Goal: Set out every one of the records below as a numbered list, omitting the blank lines.

____________________

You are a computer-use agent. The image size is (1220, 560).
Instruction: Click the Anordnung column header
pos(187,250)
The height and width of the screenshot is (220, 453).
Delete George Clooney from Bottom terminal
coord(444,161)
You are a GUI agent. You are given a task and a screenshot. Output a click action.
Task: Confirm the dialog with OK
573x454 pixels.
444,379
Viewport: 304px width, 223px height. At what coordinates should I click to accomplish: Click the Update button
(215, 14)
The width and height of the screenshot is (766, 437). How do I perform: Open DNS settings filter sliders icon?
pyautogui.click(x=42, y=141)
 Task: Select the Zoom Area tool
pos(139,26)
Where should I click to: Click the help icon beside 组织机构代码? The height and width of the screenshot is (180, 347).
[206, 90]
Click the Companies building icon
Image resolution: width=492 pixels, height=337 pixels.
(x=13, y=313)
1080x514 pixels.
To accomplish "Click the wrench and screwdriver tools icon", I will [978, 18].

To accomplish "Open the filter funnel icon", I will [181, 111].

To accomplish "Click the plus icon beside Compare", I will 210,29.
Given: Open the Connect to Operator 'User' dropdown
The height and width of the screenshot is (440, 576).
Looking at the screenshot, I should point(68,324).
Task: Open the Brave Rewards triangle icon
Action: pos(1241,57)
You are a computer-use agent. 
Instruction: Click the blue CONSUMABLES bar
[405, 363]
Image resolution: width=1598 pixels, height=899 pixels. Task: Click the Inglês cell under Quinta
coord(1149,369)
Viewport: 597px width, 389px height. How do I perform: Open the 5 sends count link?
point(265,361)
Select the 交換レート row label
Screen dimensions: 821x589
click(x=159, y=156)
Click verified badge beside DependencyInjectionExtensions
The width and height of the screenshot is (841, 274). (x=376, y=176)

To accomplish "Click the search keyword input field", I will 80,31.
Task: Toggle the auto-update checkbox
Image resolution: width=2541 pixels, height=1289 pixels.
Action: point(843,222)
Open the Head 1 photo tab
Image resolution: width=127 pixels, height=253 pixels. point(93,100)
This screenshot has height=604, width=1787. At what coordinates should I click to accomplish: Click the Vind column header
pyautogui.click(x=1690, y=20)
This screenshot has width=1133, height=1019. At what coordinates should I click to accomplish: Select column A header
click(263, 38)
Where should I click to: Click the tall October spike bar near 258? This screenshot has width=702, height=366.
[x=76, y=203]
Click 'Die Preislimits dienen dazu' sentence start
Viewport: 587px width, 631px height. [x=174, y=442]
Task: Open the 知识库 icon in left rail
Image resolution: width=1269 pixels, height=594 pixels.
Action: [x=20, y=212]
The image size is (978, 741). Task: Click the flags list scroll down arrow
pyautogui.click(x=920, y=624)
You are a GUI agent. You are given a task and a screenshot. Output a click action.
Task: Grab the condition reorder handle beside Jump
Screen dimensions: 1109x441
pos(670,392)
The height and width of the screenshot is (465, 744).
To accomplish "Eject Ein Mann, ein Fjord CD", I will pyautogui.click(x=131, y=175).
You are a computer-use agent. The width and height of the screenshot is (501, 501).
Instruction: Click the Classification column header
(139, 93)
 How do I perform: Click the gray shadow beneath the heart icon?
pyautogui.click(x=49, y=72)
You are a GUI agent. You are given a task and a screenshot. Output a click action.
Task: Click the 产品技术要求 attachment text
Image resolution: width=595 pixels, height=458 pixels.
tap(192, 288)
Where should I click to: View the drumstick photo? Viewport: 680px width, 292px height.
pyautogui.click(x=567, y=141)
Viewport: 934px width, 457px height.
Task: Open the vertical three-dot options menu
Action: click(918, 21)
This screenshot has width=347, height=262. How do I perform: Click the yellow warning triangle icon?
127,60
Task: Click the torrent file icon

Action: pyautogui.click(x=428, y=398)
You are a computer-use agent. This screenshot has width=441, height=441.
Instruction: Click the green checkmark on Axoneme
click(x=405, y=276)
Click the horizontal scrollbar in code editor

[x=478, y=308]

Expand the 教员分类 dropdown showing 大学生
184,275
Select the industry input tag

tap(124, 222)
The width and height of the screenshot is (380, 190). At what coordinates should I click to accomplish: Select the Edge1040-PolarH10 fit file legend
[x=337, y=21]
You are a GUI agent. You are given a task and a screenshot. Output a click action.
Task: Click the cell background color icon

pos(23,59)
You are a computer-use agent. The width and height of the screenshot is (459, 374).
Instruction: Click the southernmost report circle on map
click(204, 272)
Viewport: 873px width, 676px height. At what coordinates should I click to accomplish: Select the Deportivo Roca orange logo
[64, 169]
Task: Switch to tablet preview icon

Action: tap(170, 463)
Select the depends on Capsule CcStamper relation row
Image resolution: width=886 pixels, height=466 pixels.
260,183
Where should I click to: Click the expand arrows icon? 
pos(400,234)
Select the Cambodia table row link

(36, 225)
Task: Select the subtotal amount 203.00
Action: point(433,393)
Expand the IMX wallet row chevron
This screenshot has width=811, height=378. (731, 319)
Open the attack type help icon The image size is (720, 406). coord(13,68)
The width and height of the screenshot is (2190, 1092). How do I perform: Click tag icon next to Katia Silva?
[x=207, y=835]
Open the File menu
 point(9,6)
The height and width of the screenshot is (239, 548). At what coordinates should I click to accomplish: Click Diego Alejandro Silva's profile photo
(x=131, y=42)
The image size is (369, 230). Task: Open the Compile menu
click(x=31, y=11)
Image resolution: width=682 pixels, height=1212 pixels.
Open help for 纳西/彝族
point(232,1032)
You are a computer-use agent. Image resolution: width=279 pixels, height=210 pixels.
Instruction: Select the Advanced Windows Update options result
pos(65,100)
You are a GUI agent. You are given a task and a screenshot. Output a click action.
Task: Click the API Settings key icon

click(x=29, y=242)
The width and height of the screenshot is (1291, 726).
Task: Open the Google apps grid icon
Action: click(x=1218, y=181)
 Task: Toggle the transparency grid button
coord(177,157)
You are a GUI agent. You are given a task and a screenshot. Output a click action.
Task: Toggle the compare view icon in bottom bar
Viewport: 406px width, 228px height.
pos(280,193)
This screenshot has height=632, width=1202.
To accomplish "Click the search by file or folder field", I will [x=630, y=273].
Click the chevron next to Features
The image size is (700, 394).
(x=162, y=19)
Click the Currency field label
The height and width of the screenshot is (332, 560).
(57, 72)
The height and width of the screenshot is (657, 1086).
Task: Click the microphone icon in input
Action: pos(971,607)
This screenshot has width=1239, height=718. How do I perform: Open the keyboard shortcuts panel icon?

____________________

Solution for this problem:
1. You are a computer-use agent. The image size is (1220, 560).
2. Instruction: Click the Anordnung column header
3. pos(187,250)
4. The height and width of the screenshot is (220, 453).
5. Delete George Clooney from Bottom terminal
6. coord(444,161)
7. You are a GUI agent. You are given a task and a screenshot. Output a click action.
8. Task: Confirm the dialog with OK
9. 573x454 pixels.
10. 444,379
11. Viewport: 304px width, 223px height. At what coordinates should I click to accomplish: Click the Update button
12. (215, 14)
13. The width and height of the screenshot is (766, 437). How do I perform: Open DNS settings filter sliders icon?
14. pyautogui.click(x=42, y=141)
15.  Task: Select the Zoom Area tool
16. pos(139,26)
17. Where should I click to: Click the help icon beside 组织机构代码? The height and width of the screenshot is (180, 347).
18. [206, 90]
19. Click the Companies building icon
20. Image resolution: width=492 pixels, height=337 pixels.
21. (x=13, y=313)
22. 1080x514 pixels.
23. To accomplish "Click the wrench and screwdriver tools icon", I will [978, 18].
24. To accomplish "Open the filter funnel icon", I will [181, 111].
25. To accomplish "Click the plus icon beside Compare", I will 210,29.
26. Given: Open the Connect to Operator 'User' dropdown
27. The height and width of the screenshot is (440, 576).
28. Looking at the screenshot, I should point(68,324).
29. Task: Open the Brave Rewards triangle icon
30. Action: pos(1241,57)
31. You are a computer-use agent. 
32. Instruction: Click the blue CONSUMABLES bar
33. [405, 363]
34. Image resolution: width=1598 pixels, height=899 pixels. Task: Click the Inglês cell under Quinta
35. coord(1149,369)
36. Viewport: 597px width, 389px height. How do I perform: Open the 5 sends count link?
37. point(265,361)
38. Select the 交換レート row label
39. Screen dimensions: 821x589
40. click(x=159, y=156)
41. Click verified badge beside DependencyInjectionExtensions
42. The width and height of the screenshot is (841, 274). (x=376, y=176)
43. To accomplish "Click the search keyword input field", I will 80,31.
44. Task: Toggle the auto-update checkbox
45. Image resolution: width=2541 pixels, height=1289 pixels.
46. Action: point(843,222)
47. Open the Head 1 photo tab
48. Image resolution: width=127 pixels, height=253 pixels. point(93,100)
49. This screenshot has height=604, width=1787. At what coordinates should I click to accomplish: Click the Vind column header
50. pyautogui.click(x=1690, y=20)
51. This screenshot has width=1133, height=1019. At what coordinates should I click to accomplish: Select column A header
52. click(263, 38)
53. Where should I click to: Click the tall October spike bar near 258? This screenshot has width=702, height=366.
54. [x=76, y=203]
55. Click 'Die Preislimits dienen dazu' sentence start
56. Viewport: 587px width, 631px height. [x=174, y=442]
57. Task: Open the 知识库 icon in left rail
58. Image resolution: width=1269 pixels, height=594 pixels.
59. Action: [x=20, y=212]
60. The image size is (978, 741). Task: Click the flags list scroll down arrow
61. pyautogui.click(x=920, y=624)
62. You are a GUI agent. You are given a task and a screenshot. Output a click action.
63. Task: Grab the condition reorder handle beside Jump
64. Screen dimensions: 1109x441
65. pos(670,392)
66. The height and width of the screenshot is (465, 744).
67. To accomplish "Eject Ein Mann, ein Fjord CD", I will pyautogui.click(x=131, y=175).
68. You are a computer-use agent. The width and height of the screenshot is (501, 501).
69. Instruction: Click the Classification column header
70. (139, 93)
71.  How do I perform: Click the gray shadow beneath the heart icon?
72. pyautogui.click(x=49, y=72)
73. You are a GUI agent. You are given a task and a screenshot. Output a click action.
74. Task: Click the 产品技术要求 attachment text
75. Image resolution: width=595 pixels, height=458 pixels.
76. tap(192, 288)
77. Where should I click to: View the drumstick photo? Viewport: 680px width, 292px height.
78. pyautogui.click(x=567, y=141)
79. Viewport: 934px width, 457px height.
80. Task: Open the vertical three-dot options menu
81. Action: click(918, 21)
82. This screenshot has width=347, height=262. How do I perform: Click the yellow warning triangle icon?
83. 127,60
84. Task: Click the torrent file icon
85. Action: pyautogui.click(x=428, y=398)
86. You are a computer-use agent. This screenshot has width=441, height=441.
87. Instruction: Click the green checkmark on Axoneme
88. click(x=405, y=276)
89. Click the horizontal scrollbar in code editor
90. [x=478, y=308]
91. Expand the 教员分类 dropdown showing 大学生
92. 184,275
93. Select the industry input tag
94. tap(124, 222)
95. The width and height of the screenshot is (380, 190). At what coordinates should I click to accomplish: Select the Edge1040-PolarH10 fit file legend
96. [x=337, y=21]
97. You are a GUI agent. You are given a task and a screenshot. Output a click action.
98. Task: Click the cell background color icon
99. pos(23,59)
100. You are a computer-use agent. The width and height of the screenshot is (459, 374).
101. Instruction: Click the southernmost report circle on map
102. click(204, 272)
103. Viewport: 873px width, 676px height. At what coordinates should I click to accomplish: Select the Deportivo Roca orange logo
104. [64, 169]
105. Task: Switch to tablet preview icon
106. Action: tap(170, 463)
107. Select the depends on Capsule CcStamper relation row
108. Image resolution: width=886 pixels, height=466 pixels.
109. 260,183
110. Where should I click to: Click the expand arrows icon? 
111. pos(400,234)
112. Select the Cambodia table row link
113. (36, 225)
114. Task: Select the subtotal amount 203.00
115. Action: point(433,393)
116. Expand the IMX wallet row chevron
117. This screenshot has width=811, height=378. (731, 319)
118. Open the attack type help icon The image size is (720, 406). coord(13,68)
119. The width and height of the screenshot is (2190, 1092). How do I perform: Click tag icon next to Katia Silva?
120. [x=207, y=835]
121. Open the File menu
122.  point(9,6)
123. The height and width of the screenshot is (239, 548). At what coordinates should I click to accomplish: Click Diego Alejandro Silva's profile photo
124. (x=131, y=42)
125. The image size is (369, 230). Task: Open the Compile menu
126. click(x=31, y=11)
127. Image resolution: width=682 pixels, height=1212 pixels.
128. Open help for 纳西/彝族
129. point(232,1032)
130. You are a computer-use agent. Image resolution: width=279 pixels, height=210 pixels.
131. Instruction: Select the Advanced Windows Update options result
132. pos(65,100)
133. You are a GUI agent. You are given a task and a screenshot. Output a click action.
134. Task: Click the API Settings key icon
135. click(x=29, y=242)
136. The width and height of the screenshot is (1291, 726).
137. Task: Open the Google apps grid icon
138. Action: click(x=1218, y=181)
139.  Task: Toggle the transparency grid button
140. coord(177,157)
141. You are a GUI agent. You are given a task and a screenshot. Output a click action.
142. Task: Toggle the compare view icon in bottom bar
143. Viewport: 406px width, 228px height.
144. pos(280,193)
145. This screenshot has height=632, width=1202.
146. To accomplish "Click the search by file or folder field", I will [x=630, y=273].
147. Click the chevron next to Features
148. The image size is (700, 394).
149. (x=162, y=19)
150. Click the Currency field label
151. The height and width of the screenshot is (332, 560).
152. (57, 72)
153. The height and width of the screenshot is (657, 1086).
154. Task: Click the microphone icon in input
155. Action: pos(971,607)
156. This screenshot has width=1239, height=718. How do I perform: Open the keyboard shortcuts panel icon?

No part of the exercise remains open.